2014.10.28 自民、民主、公明、社民各党の相乗り候補が圧勝した、それでも全国の「原発再稼動反対」「脱原発」の世論は衰えない
全国注目の福島知事選の行方を考える(その4)~関西から(150)~

広原盛明(都市計画・まちづくり研究者)


 東日本大震災による福島第1原発事故後最初の第20回福島知事選が10月26日行われ、即日開票の結果、自民、民主、公明、社民各党相乗りの前副知事候補、内堀氏が当選した。当選確実のニュースが流れたのが投票締め切りから僅か2分後の午後7時2分、内堀陣営が事務所で当選万歳をしたのが午後7時10分とのことだから、出口調査で余程の大差が開いていたのだろう。投票率は過去最低から2番目の45.9%だったが、内堀氏の得票数は49万票、得票率は68%で他5候補を全く寄せつけない圧勝だった。

 それにしても「原発再稼動反対」を訴え、脱原発勢力が支援した熊坂氏は12万9千票(18%)、井戸川氏は3万票(4%)、2人合わせても15万9千票(22%)しか得票できなかった。原発事故の地元県で「脱原発」を訴えた両候補の得票率が僅か2割強という結果に、予想していたとはいえ少なからず衝撃を受けたのはひとり私だけではないだろう。
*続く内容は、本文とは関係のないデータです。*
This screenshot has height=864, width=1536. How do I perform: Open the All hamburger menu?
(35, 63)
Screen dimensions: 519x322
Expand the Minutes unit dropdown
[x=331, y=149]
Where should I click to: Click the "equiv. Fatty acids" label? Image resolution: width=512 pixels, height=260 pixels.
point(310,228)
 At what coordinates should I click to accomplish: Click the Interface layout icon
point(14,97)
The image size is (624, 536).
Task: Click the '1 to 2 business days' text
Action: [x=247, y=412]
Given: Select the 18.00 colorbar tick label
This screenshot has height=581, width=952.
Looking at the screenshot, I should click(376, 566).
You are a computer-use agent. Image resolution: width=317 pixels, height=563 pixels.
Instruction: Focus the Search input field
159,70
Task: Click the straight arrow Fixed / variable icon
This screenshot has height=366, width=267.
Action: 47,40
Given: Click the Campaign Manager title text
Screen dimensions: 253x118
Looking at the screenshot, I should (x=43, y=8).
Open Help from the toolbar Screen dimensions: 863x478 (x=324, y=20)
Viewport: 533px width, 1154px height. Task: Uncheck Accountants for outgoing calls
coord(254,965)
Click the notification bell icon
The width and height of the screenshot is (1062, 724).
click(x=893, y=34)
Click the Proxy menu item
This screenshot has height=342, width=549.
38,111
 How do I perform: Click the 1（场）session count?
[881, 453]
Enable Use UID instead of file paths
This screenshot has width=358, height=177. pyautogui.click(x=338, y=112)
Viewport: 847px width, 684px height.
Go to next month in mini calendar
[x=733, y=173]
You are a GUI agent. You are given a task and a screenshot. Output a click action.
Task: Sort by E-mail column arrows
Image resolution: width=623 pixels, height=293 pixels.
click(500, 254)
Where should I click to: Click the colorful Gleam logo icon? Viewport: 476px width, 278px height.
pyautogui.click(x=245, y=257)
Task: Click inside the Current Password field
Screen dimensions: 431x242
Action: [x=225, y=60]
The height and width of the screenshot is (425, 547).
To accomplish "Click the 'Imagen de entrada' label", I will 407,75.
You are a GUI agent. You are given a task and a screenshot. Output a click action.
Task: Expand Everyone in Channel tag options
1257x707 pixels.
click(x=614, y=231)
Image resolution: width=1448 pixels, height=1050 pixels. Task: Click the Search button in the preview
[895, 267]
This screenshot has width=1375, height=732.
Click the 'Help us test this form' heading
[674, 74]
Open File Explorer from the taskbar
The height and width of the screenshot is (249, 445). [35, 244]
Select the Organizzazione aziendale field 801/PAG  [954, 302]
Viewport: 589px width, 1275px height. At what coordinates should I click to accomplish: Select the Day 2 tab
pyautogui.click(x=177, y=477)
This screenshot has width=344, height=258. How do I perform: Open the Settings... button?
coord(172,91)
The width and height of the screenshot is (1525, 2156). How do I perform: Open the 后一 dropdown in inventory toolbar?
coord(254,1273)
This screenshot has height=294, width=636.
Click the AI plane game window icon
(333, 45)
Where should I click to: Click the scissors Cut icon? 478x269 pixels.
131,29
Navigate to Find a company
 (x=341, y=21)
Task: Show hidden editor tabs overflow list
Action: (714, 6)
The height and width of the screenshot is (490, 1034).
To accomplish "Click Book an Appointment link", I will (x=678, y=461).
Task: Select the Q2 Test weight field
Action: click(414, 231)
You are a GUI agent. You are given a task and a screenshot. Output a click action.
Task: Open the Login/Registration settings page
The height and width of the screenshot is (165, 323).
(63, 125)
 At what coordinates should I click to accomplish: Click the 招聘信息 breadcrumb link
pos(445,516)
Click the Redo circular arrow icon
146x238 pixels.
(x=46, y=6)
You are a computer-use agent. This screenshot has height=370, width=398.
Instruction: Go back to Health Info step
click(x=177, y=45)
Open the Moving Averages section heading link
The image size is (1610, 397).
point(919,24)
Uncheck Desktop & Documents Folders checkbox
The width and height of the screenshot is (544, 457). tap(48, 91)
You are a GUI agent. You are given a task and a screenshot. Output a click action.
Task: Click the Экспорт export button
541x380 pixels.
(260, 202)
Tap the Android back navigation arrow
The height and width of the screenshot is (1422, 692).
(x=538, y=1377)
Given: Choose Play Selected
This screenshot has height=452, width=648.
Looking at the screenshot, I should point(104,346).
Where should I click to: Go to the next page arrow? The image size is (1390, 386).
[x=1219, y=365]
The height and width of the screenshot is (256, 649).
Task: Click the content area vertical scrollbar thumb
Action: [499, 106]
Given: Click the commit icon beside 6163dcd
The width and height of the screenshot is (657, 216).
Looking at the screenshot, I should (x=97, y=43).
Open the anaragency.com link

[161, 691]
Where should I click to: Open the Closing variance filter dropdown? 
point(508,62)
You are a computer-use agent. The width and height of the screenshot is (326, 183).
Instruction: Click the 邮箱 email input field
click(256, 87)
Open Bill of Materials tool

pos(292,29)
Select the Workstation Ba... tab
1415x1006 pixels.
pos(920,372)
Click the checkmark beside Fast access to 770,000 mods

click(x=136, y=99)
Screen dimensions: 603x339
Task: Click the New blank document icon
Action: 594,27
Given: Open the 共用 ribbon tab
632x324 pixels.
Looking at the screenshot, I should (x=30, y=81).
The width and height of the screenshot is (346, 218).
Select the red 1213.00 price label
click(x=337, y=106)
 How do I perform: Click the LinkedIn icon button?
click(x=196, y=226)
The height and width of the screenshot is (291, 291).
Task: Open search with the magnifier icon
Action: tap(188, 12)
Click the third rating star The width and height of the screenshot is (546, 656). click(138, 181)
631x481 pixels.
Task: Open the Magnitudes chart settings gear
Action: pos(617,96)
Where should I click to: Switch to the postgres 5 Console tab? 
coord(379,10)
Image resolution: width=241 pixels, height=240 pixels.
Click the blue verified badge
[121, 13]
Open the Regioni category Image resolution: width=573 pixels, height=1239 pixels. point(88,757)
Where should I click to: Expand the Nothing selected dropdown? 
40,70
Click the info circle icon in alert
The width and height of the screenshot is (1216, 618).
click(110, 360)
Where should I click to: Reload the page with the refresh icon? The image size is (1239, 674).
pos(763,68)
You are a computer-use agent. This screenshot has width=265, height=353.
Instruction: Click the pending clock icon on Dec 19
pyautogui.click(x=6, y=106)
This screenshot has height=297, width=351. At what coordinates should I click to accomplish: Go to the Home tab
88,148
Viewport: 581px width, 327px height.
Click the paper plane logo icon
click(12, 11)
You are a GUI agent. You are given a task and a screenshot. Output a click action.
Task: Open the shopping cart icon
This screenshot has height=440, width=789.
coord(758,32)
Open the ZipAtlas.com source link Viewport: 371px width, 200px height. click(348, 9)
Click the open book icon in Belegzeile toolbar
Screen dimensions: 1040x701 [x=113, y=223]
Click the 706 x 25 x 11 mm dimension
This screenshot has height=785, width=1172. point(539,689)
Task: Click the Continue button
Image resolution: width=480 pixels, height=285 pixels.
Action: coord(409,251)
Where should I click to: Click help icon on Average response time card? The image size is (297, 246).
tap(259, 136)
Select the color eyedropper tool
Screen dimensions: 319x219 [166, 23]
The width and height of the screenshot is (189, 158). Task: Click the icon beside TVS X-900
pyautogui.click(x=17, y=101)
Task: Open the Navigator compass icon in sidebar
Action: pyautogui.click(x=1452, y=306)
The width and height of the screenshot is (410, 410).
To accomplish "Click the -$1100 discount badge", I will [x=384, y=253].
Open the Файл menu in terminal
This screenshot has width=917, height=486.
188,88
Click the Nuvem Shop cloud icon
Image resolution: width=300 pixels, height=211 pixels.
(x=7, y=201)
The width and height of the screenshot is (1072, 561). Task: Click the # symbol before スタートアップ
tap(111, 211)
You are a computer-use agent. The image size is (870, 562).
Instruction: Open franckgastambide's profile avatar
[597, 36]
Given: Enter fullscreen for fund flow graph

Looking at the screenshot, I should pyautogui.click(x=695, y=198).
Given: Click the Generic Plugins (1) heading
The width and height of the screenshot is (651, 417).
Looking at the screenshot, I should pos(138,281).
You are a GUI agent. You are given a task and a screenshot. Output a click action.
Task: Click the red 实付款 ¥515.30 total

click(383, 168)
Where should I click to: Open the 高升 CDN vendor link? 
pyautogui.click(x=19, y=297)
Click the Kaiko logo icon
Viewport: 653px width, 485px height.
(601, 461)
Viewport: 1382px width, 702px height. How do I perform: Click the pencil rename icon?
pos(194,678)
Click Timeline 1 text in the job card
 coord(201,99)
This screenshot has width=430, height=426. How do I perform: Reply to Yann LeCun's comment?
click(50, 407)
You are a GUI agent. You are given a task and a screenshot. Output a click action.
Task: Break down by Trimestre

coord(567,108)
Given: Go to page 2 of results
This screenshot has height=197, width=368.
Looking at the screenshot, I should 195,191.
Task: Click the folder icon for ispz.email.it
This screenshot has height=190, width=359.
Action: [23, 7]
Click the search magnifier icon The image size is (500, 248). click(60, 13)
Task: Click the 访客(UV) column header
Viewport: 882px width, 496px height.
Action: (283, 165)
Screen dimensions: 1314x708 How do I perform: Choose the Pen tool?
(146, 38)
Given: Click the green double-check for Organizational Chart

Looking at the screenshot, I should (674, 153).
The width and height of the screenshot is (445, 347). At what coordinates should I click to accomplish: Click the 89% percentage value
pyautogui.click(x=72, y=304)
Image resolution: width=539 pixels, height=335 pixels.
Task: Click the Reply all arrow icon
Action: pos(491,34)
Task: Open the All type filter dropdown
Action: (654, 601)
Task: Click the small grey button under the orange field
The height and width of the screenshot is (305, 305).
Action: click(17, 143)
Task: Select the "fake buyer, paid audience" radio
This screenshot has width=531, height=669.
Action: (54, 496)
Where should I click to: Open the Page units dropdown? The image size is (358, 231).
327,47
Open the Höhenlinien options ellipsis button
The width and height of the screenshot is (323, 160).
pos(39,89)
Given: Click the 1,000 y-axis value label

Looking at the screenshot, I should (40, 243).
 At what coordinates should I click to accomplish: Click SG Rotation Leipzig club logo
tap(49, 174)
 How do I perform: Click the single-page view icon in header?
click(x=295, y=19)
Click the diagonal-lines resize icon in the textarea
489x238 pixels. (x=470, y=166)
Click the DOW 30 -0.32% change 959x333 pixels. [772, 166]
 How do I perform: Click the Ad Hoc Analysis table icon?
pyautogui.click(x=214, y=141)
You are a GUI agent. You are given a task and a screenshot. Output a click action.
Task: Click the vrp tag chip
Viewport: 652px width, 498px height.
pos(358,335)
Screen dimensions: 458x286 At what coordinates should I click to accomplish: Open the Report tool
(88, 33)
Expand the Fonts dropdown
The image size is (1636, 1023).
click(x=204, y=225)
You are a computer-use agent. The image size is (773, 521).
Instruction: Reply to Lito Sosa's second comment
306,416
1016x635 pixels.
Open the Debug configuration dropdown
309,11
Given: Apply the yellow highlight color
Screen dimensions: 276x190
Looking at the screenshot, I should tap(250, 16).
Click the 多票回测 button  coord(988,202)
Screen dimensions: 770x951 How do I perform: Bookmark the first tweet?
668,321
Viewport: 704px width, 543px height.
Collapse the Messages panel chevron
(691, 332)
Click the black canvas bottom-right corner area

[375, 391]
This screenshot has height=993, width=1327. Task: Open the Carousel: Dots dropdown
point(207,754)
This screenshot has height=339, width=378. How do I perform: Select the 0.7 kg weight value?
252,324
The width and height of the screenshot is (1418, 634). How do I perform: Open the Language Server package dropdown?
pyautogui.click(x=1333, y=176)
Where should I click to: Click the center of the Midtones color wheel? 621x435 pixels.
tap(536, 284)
 安倍政権の選挙戦術はオーソドックスで巧妙だった。民主党系知事とはいえ内実は保守県政とほとんど変わらない佐藤前知事の後継者に相乗りすることは何の抵抗もなかったし、わけてもそれが副知事を務めてきた天下り官僚となれば、共産党を除くオール与党で担ぐことが出来る「申し分ない候補」だと映ったに相違ない。佐藤県政への反発から(波乱要因になりかねない)独自候補を担ぎ出そうとした自民党県連を押さえつけ、全国津々浦々で見られる「天下り官僚→副知事→知事」の定番コースに沿って自民党本部が候補者を決定した瞬間に相乗り候補の事実上の当選が決まったのである。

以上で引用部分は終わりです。